A la base britanique est affrété un lieutenant américain supposé parler japonais afin de se voir confier une mission d'une extrême importance par le commandant de la base campé par Harry Andrews (que l'on reconnaitra comme le charismatique et sévère commandant du camp de prisonniers de The Hill de Lumet). Ce lieutenant de la NAVY (Cliff Robertson) est alors assigné à une sorte de mission suicide destinée à faire exploser le relai radio ennemi, au coeur de leur camp. A mission suicide, commando de choc, et quel commando ! Plus flegmatiques et moins volontaires tu meurs ! Démotivés, râleurs, indisciplinés, on pourrait presque croire en La 7ème Compagnie version britannique... Non, j'exagère. Mais il est vrai que l'on s'attendait plus à un commando de forcenés qu'à de simples soldats rechignant à la tâche.
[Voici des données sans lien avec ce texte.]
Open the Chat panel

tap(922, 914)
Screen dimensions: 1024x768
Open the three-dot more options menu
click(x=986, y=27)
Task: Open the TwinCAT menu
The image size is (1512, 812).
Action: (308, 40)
Mais c'est peut-être là tout le talent de Aldrich dans ce film. Montrer que les héros de guerre ne sont ni des Rambo ni des super-héros, mais de simples gamins, souvent, ou soldats plus aguerris mais sans pour autant ne jamais être plus que des hommes. Ce commando incongru s'aventure donc vaille que vaille au coeur de la jungle après s'être fait quelques frayeurs lors du passage de la fameuse immense plaine séparant le camp britannique de la jungle inquiétante. Rien de plus idoine qu'un tel endroit pour le tir au pigeon-à-deux-jambes, et parvenir à l'orée de la dense végétation sans ouïr le moindre coup de feu fut un soulagement pour tous. Mais dès la première halte, une patrouille japonaise se fait entendre, sonnant le glas de tout repos et le début des ennuis...
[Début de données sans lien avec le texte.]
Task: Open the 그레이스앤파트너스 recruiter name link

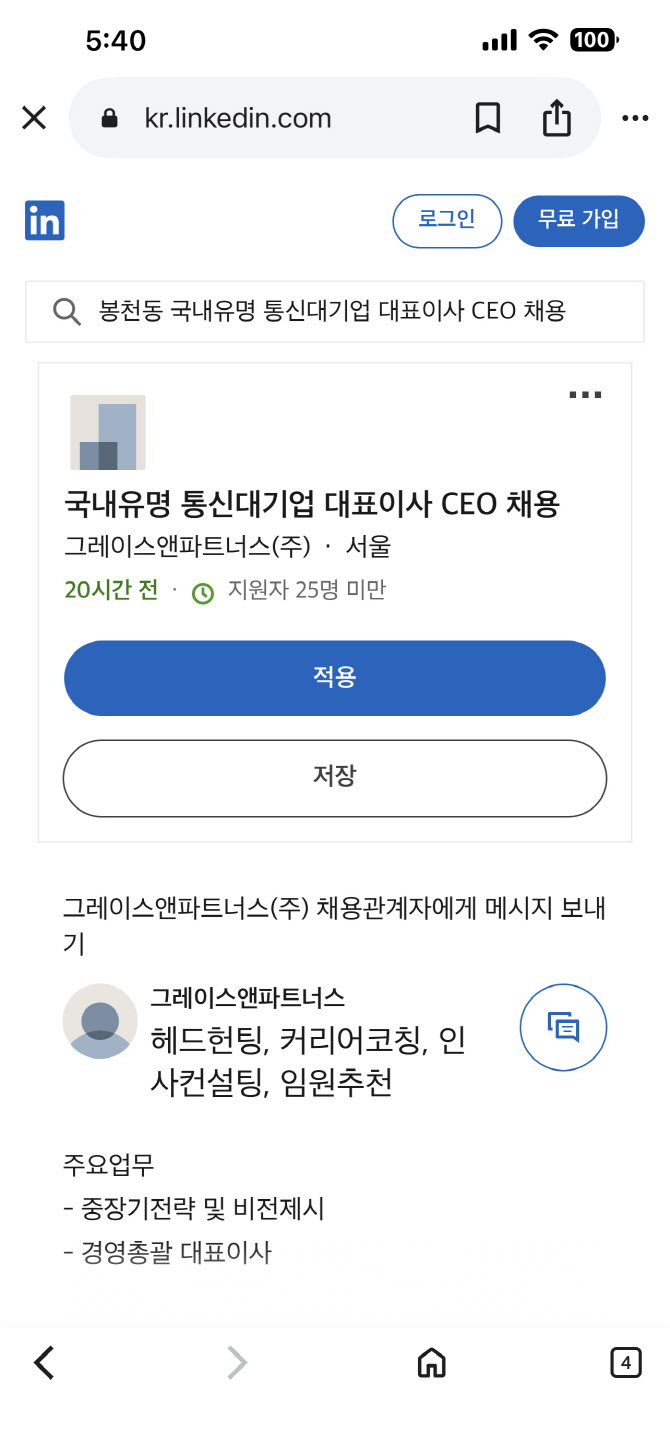Action: (248, 997)
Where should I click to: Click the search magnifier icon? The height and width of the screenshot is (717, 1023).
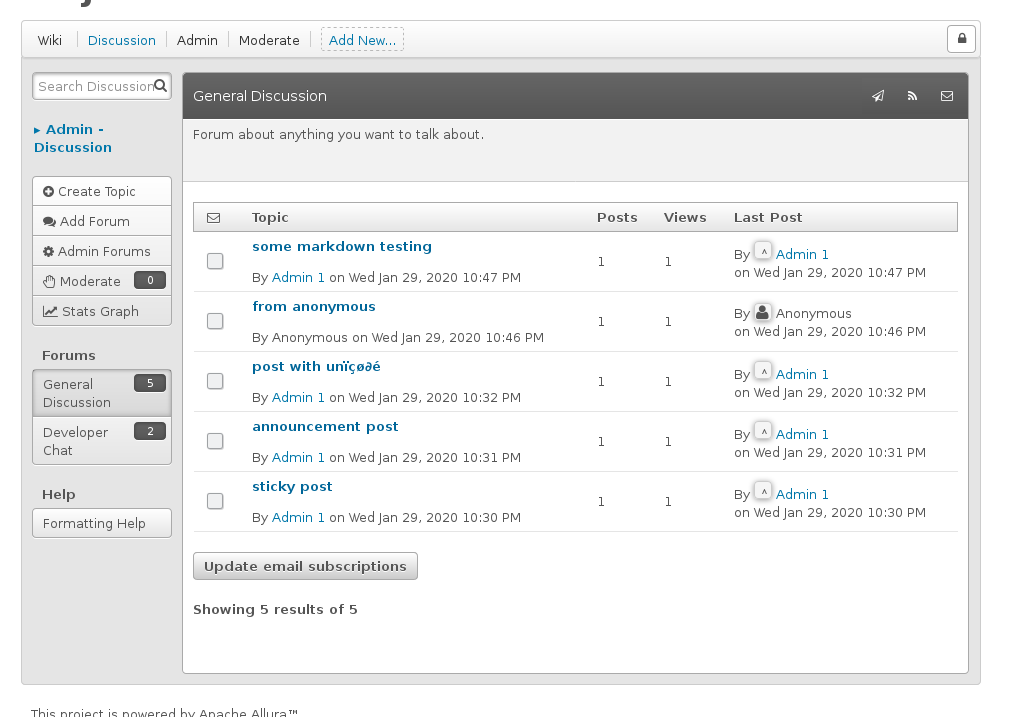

Concernant les personnages, l'on retiendra surtout le lieutenant Lawson, incarnation parfaite de l'anti-héros attachant du fait de son caractère et de sa personnalité flegmatique, ainsi que le soldat Thompson (Michael Caine), idéaliste et courageux, deux figures qui tiennent de bout en bout l'épopée funèbre de ce commando envoyé en mission suicide. Le reste du casting tient bien la route malgré la difficulté du sentier (végétation dense, vous comprenez...), et l'humour complaisant de certains dialogues et situations tire parfois les lèvres vers le haut de notre "minois". La compagnie de ce "commando" en ressort ma foi plutôt agréable, retrouvant parmi la clique le chef de patrouille amoral, les pleutres, le faux héros (Lawson), le fou et l'homme d'honneur (Thompson). En revanche, ne comptez pas sur Henry Fonda pour égayer les deux bonnes heures du film, celui-ci ne faisant son apparition qu'au cours d'une seule et unique scène.
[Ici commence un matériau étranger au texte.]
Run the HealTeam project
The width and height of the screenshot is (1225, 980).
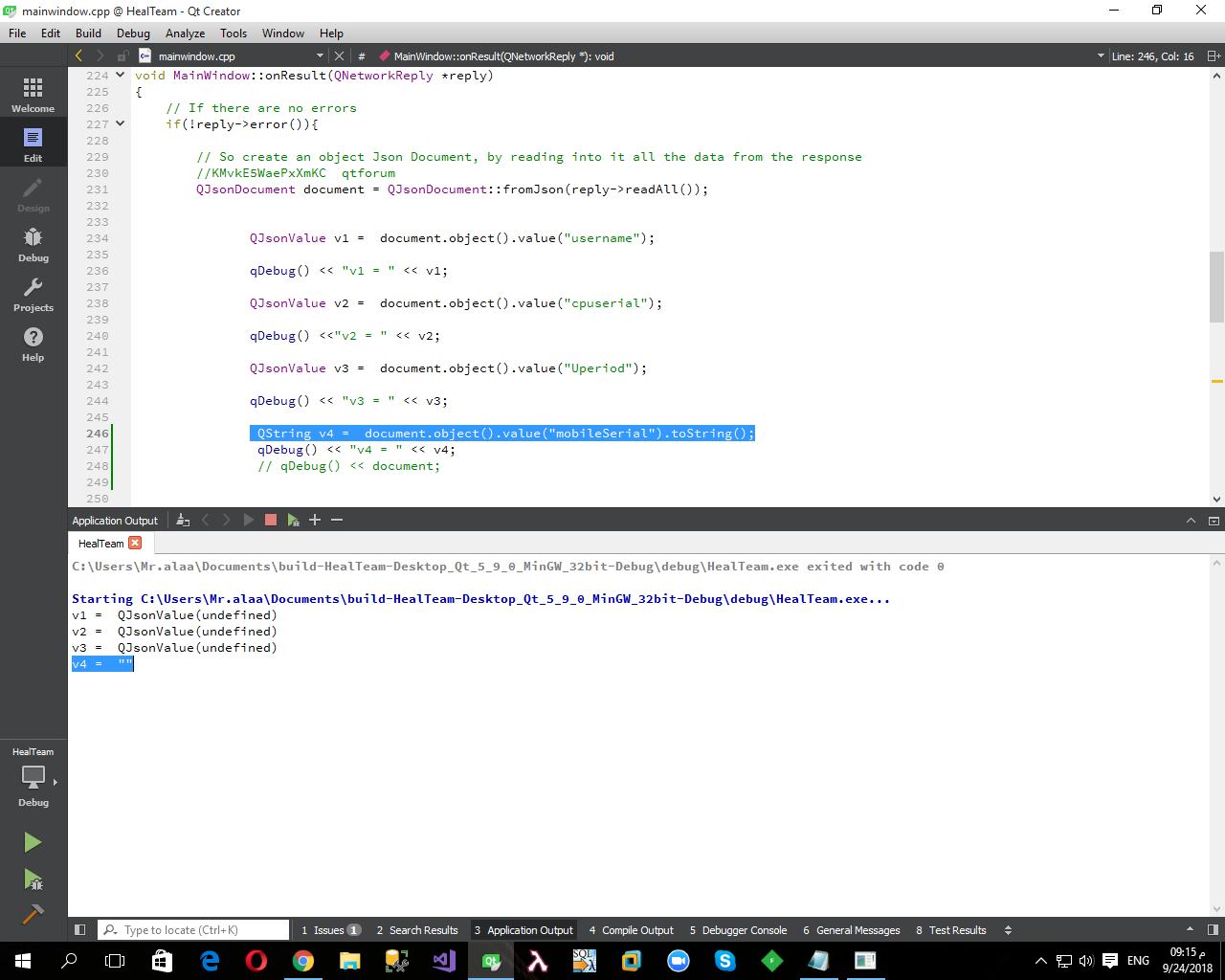tap(32, 842)
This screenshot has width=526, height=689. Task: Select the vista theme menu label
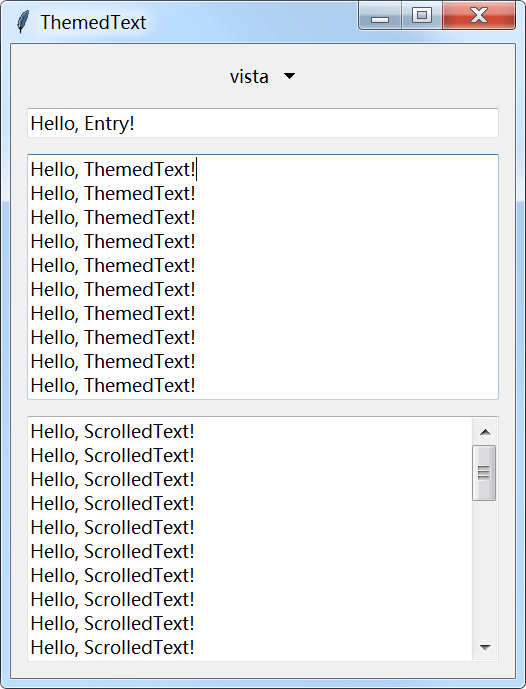click(249, 76)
Too Late The Hero se pose comme un prélude à la fameuse tragédie de Pearl Harbor dont je vous tairai les éléments du film afin de ne rien gâcher. Une manière bien différente de soulever maintes questions, comme l'attentisme des forces britanniques et américaines qui ne voyaient en le Japon qu'un pion innoffensif de l'Allemagne nazie, l'intérêt de nombreuses situations conflictuelles en temps de guerre -Aldrich insiste sur l'utilité discutable de maintenir ce conflit sur cette île, entre multiples attaque-défense futiles-, tout en rappelant que, peu importe pour qui, ceux qui meurent pour et dans la guerre meurent, et l'avenir de leur nation ne sera pas plus ensoleillé avec ou sans eux. Too Late The Hero, ou l'importance de la vie d'un homme-soldat dans un conflit international. Autrement dit crûment, aucune.

Ah, et n'oublions pas l"excellente surprise du lieutenant Lawson parlant japonais...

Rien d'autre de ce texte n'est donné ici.